La Serbie a annoncé l'organisation d'obsèques nationales pour Ratko Mladić, l'ancien général serbe condamné pour génocide, crimes contre l'humanité et crimes de guerre par le Tribunal pénal international pour l'ex-Yougoslavie (TPIY). Cette décision, rapportée par la presse serbe, a provoqué une onde de choc tant sur la scène nationale qu'internationale.
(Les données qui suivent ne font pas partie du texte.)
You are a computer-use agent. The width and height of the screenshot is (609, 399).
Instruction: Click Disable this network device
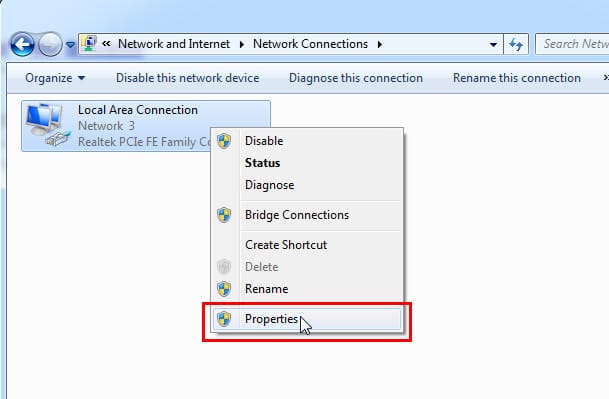pyautogui.click(x=187, y=78)
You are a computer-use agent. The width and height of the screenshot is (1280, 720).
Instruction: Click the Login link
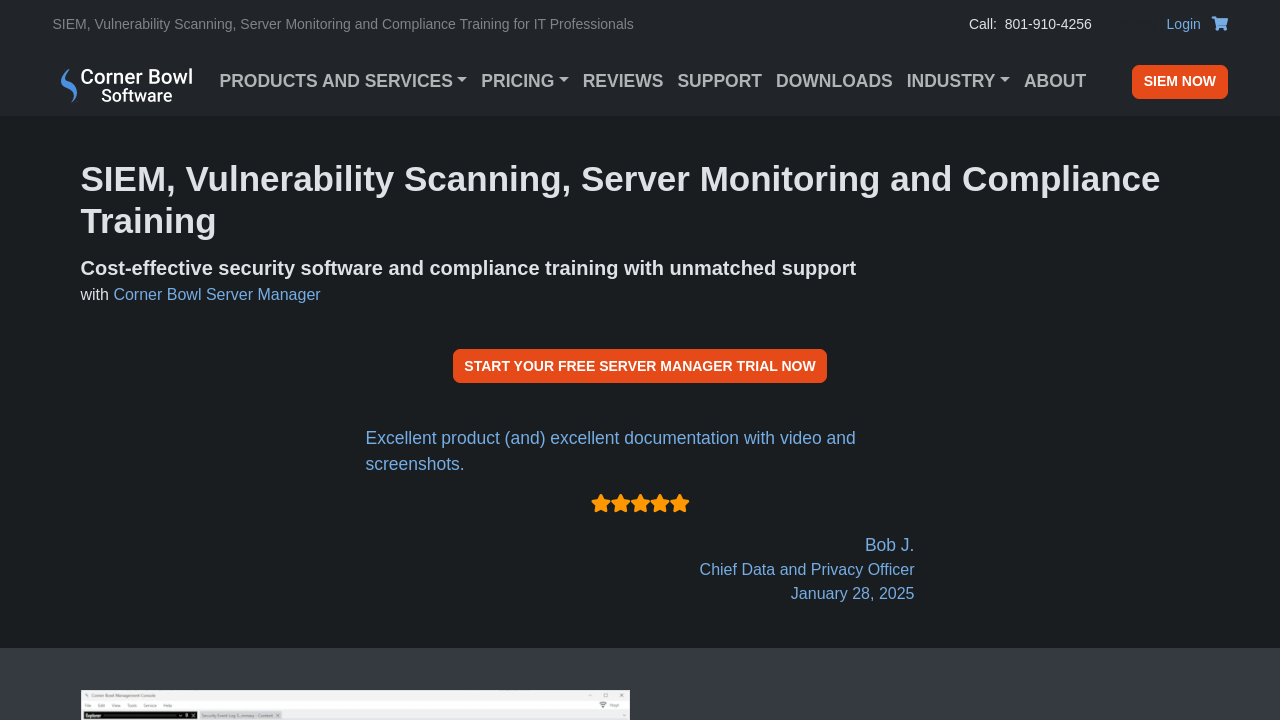(x=1183, y=24)
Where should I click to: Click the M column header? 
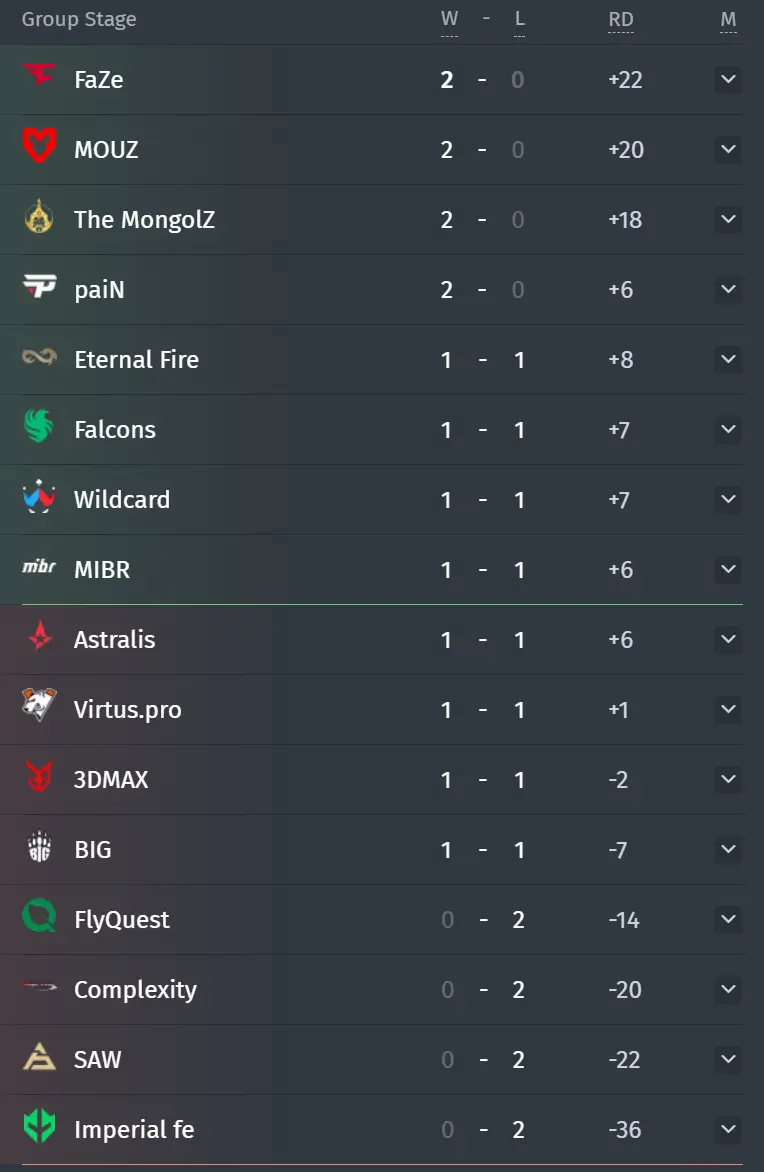tap(728, 19)
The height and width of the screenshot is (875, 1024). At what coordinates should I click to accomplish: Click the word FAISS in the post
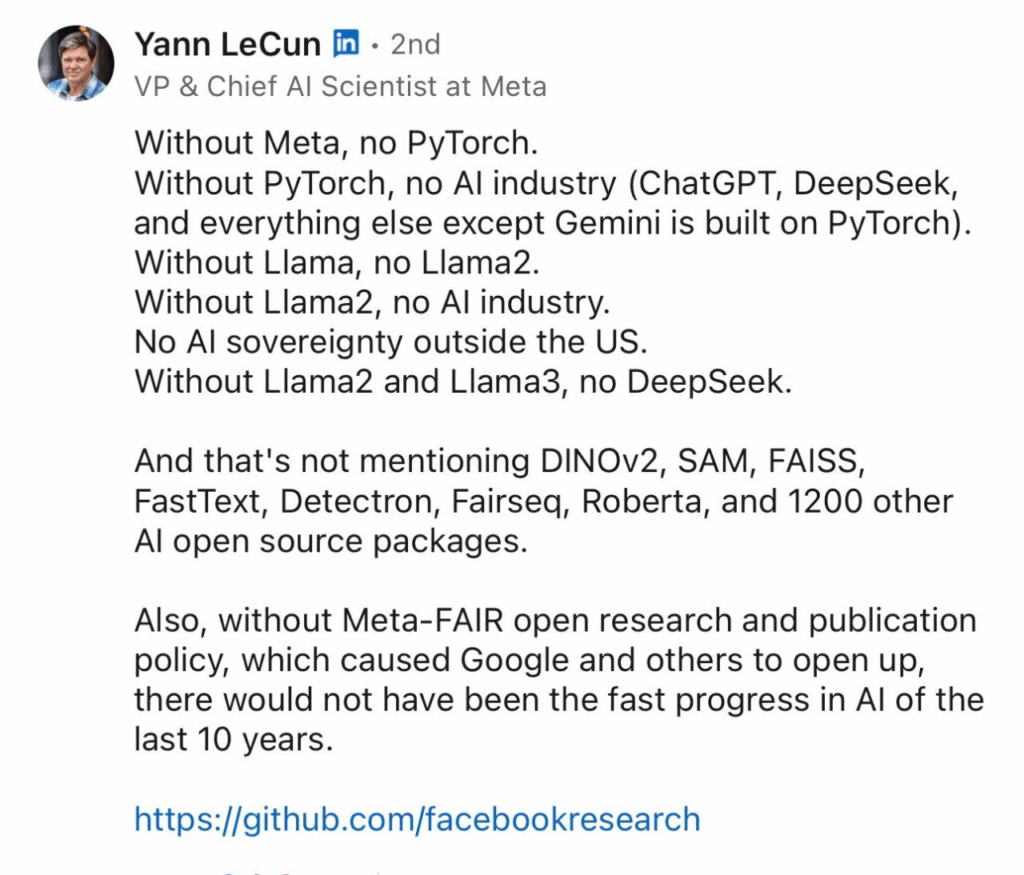tap(816, 461)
Une décision controversée annoncée par les autorités serbes
Selon les informations relayées par les médias serbes, le gouvernement a décidé de rendre un hommage national à celui qui fut le chef militaire des Serbes de Bosnie pendant la guerre de 1992-1995. Les obsèques nationales impliquent un cérémonial officiel, avec des honneurs militaires et une participation des plus hautes autorités de l'État. Cette annonce intervient alors que Ratko Mladić est décédé, sans que la date ni le lieu des funérailles n'aient été officiellement précisés dans l'immédiat.
Ratko Mladić, surnommé le « Boucher des Balkans », avait été arrêté en 2011 après seize ans de cavale. Il avait été condamné en 2017 à la réclusion à perpétuité par le TPIY, une peine confirmée en appel en 2021. Il était reconnu coupable, entre autres, du massacre de Srebrenica en juillet 1995, où plus de 8 000 hommes et adolescents bosniaques musulmans avaient été tués, ainsi que du siège de Sarajevo qui avait fait environ 10 000 morts.
Des réactions contrastées en Serbie et à l'étranger
La nouvelle a suscité des réactions très contrastées. En Serbie, une partie de l'opinion publique et certains responsables politiques considèrent encore Ratko Mladić comme un héros national, tandis que d'autres dénoncent une décision qui ternit l'image du pays. Les associations de victimes et les organisations de défense des droits de l'homme ont immédiatement exprimé leur indignation, rappelant les souffrances endurées par les familles des victimes du conflit bosniaque.
À l'étranger, notamment dans les pays issus de l'ex-Yougoslavie, la décision serbe a été perçue comme une provocation. Les autorités de Bosnie-Herzégovine, ainsi que les représentants des victimes, ont appelé à la retenue et au respect de la mémoire des disparus. La communauté internationale, par la voix de plusieurs diplomates, a rappelé l'importance de la justice pénale internationale et de la reconnaissance des crimes commis.
Un héritage judiciaire et mémoriel complexe
Cette annonce intervient dans un contexte où la Serbie tente de concilier son passé récent avec ses aspirations européennes. Le pays, candidat à l'adhésion à l'Union européenne, est régulièrement critiqué pour sa gestion de l'héritage des guerres yougoslaves. Les obsèques nationales pourraient relancer les débats sur la réconciliation régionale et la reconnaissance des responsabilités.
Les modalités pratiques des funérailles restent à définir. Selon des sources proches du dossier, la famille de Ratko Mladić aurait exprimé le souhait qu'il soit inhumé en Serbie, possiblement à Belgrade. Le gouvernement n'a pas encore communiqué de calendrier précis, mais les médias locaux évoquent une cérémonie dans les prochains jours.
Cette décision intervient alors que la Serbie doit faire face à des pressions internationales croissantes pour normaliser ses relations avec le Kosovo et pour coopérer pleinement avec la justice internationale. Les obsèques nationales pourraient compliquer ces efforts, en ravivant les tensions mémorielles dans une région encore marquée par les blessures du passé.